Matrix type

Does rust have a matrix type ? If yes how do we implement it ? Or can we define it like in C ?

There's no built-in matrix type, but nalgebra and ndarray are commonly used, and there are more options out there for different niches as well.

7 Likes

Thanks for this !! But is there any reason rust did not allow the creation of a matrix like cpp or python ?

Rust has [[f32; 4]; 4], which is exactly as much of a built-in matrix type as C++ has.

(Well, excluding valarray, which as far as I can tell nobody ever uses.)

3 Likes

You might also recognize ndarray as being similar to numpy.ndarray, but that's not built-in to Python either.

4 Likes

Thanks alot for the help. I'm quite new to rust and have not been able to find this solution anywhere in he documentation. Is there any source I can refer to for these kinds of things ?

For these kinds of problems (the standard library does not contain this functionality, so are there crates I could use instead) you can always consult the Rust Cookbook.

It even has a page about linear algebra and thus matrices:

I searched for "rust matrix library" and nalgebra was the first result.

Lib.rs also has pretty good library discovery and search.

3 Likes

This thread probably should have been on the users forum, since it's about using Rust.

Specifically, let matrix: [[f32: 4]; 4] in Rust is essentially std::array<std::array<float, 4>, 4> matrix in C++ or float matrix[4][4] in C.

This is generic type composition. The array type syntax [T; N] represents a family of types, with T being any type and N being any unsigned integer. So the "trick" is to make an array of an arrays. You can do the same thing with the other arrayish types as well (slices &[&[f32]], vectors Vec<Vec<f32>>), or even mix them (e.g. &[Vec<[f32; 4]>]).

That's why there isn't really documentation on two dimensional arrays/slices/vectors – they aren't in any way interesting; they're just composed types.

5 Likes

Not mentioned previously, but there's also mint library which adds just minimal type signatures meant to offer interoperability between different crates. nalgebra is an "all batteries included" solution but it can be slow to compile. Though it has almost everything you'll ever need and is very composable. glam crate has more discrete implementations for vectors and matrices, which are ideal for rendering and such. So if you're not making a library that allows switching type representations go with that.

I usually default to glam unless I need to generify number representation in data structures that use vectors and matrices which is simpler to do with nalgebra.

There's also a bunch more other crates which overload operators and make lin.alg. types more convenient to use, but these two are most common in the wild AFAICT.

Got it. But i'm just trying o understand why there isnt a built in type like c++. Does it have something to do with memory safety ? Matrix is extremely important in image processing and would a built in type would help.

As has been said previously, C++ doesn't have a built in matrix type. What type is it that you think is a built in matrix type?

1 Like

To answer this very generally, it is hard to make something that can be generally used by most libraries and users, as a piece of "vocabulary" of the language. Such things need to be approached very carefully. If there isn't really one definitely best way of doing it, or it doesn't directly expose OS/computational resources, it isn't automatically on the list.

**Exercise instructions:**
1 - Answer from the Rust matrix thread:
(a) Which two crates does the first reply name as commonly used?
(b) Which site is said to have pretty good library discovery and search?
(c) Which crate does the poster who mentions mint usually default to?
2 - Write the next reply in the Rust matrix thread, following its last post.
The listing has no connection to the forum thread about matrix types in Rust.

**Stored data:**

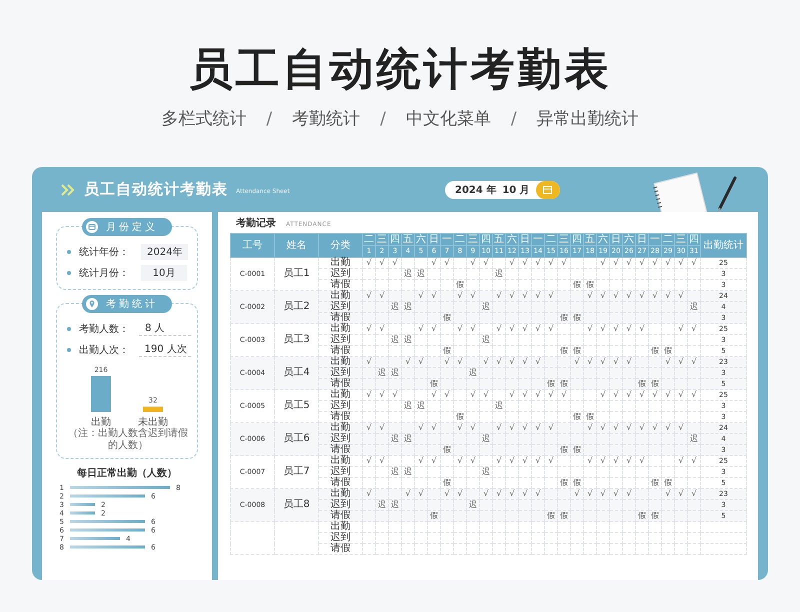  What do you see at coordinates (127, 473) in the screenshot?
I see `chart-title: 每日正常出勤（人数）` at bounding box center [127, 473].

**Task-by-task answers:**
1 -
(a) nalgebra and ndarray
(b) Lib.rs
(c) glam

2 -
Some people want to treat matrices as big grids of numbers. Some people want them to be abstract mathematical objects. Some people want to be able to fluently use sparse representations. When a faster version of matrix multiplication drops, is std allowed to change its implementation? What if that wildly changes the numeric stability for some downstream users? Will some users be forced to either migrate to a matrix crate anyway, while everybody else continues using the subpar std version?

Rust exposes a kind of matrix, [[T; N]; M], with a memory layout and minimally general API basically everybody can agree upon, it can be shared between libraries. Rust is also sufficiently expressive that matrix implementations outside of std can be just as powerful as one implemented in std, there are no extremely convenient magic powers that a std::matrix would have over some library.

3 Likes

One thing C (not C++) has over Rust is multidimensional arrays with variable lengths. So in C you can do this:

void matmul(size_t m, size_t n, size_t k,
    const float A[m][k],
    const float B[k][n],
    float C[m][n]
) {
    for(size_t i=0; i<m; i++)
    for(size_t j=0; j<n; j++)
    for(size_t h=0; h<k; h++)
        C[i][j] += A[i][h] * B[h][j];
}

(So, that's taking three integer dimensions and three pointers as arguments.)

In Rust it's easy (and much more enjoyable) to write very similar code with const generics:

fn matmul<const M: usize, const N: usize, const K: usize>(
    a: &[[f32; K]; M],
    b: &[[f32; N]; K],
    c: &[[f32; N]; M]
)

... but if you'd like to have variable dimensions like the above C-function, you have to throw all that out and start from raw pointers. (Okay, you could still use flat slices but that's awful for abstraction.)

One potential solution to this might go something like "relax the implicit T: Sized -bound in [T] to allow T = [U] where every element has the same length", although that still couldn't properly express signatures where different slices should have the same length.

1 Like

That's roughly equivalent to taking a slice of slices, but it's a bit uglier to use since Vec<Vec<T>> can't coerce to &[&[T]]. Instead you can take impl IntoIterator<Item = impl IntoIterator<Item = T>> or the like, but it's a bit confusing.

They are optional though. In particular MSVC doesn't support them

Huh, looks like it was included in the C99 standard (not optional), then C11 made it opt-out. Of course, "the standard requires feature X" and "the compiler supports feature X" are very different things... Especially when it's one of the few features of C that aren't part of C++. C23 is again limiting that opt-out to stack variables, so code like my example should be supported.

That aligns well with my experience that the biggest problem of C's VLA is that float foo[n]; just works for a variable n (it stack allocates 4*n bytes). That makes it extremely easy to accidentally overflow your stack, especially for anyone coming to C from managed languages where similar simple code is the normal thing that always works (heap allocation).

It's semantically similar, but &[&[T]] is quite bad for any kind of efficiency (The double indirection adds latency to element access. Harder to eliminate bounds checking since the slices could be different lengths. If you just have the data in one slice, are you going to construct a new Vec just to hold the row-references?). IntoIterator can work for abstraction, but you miss out on the slice-specific APIs, like split_at_mut, sort and binary_search.

It's semantically similar, but &[&[T]] is quite bad for any kind of efficiency (The double indirection adds latency to element access. Harder to eliminate bounds checking since the slices could be different lengths.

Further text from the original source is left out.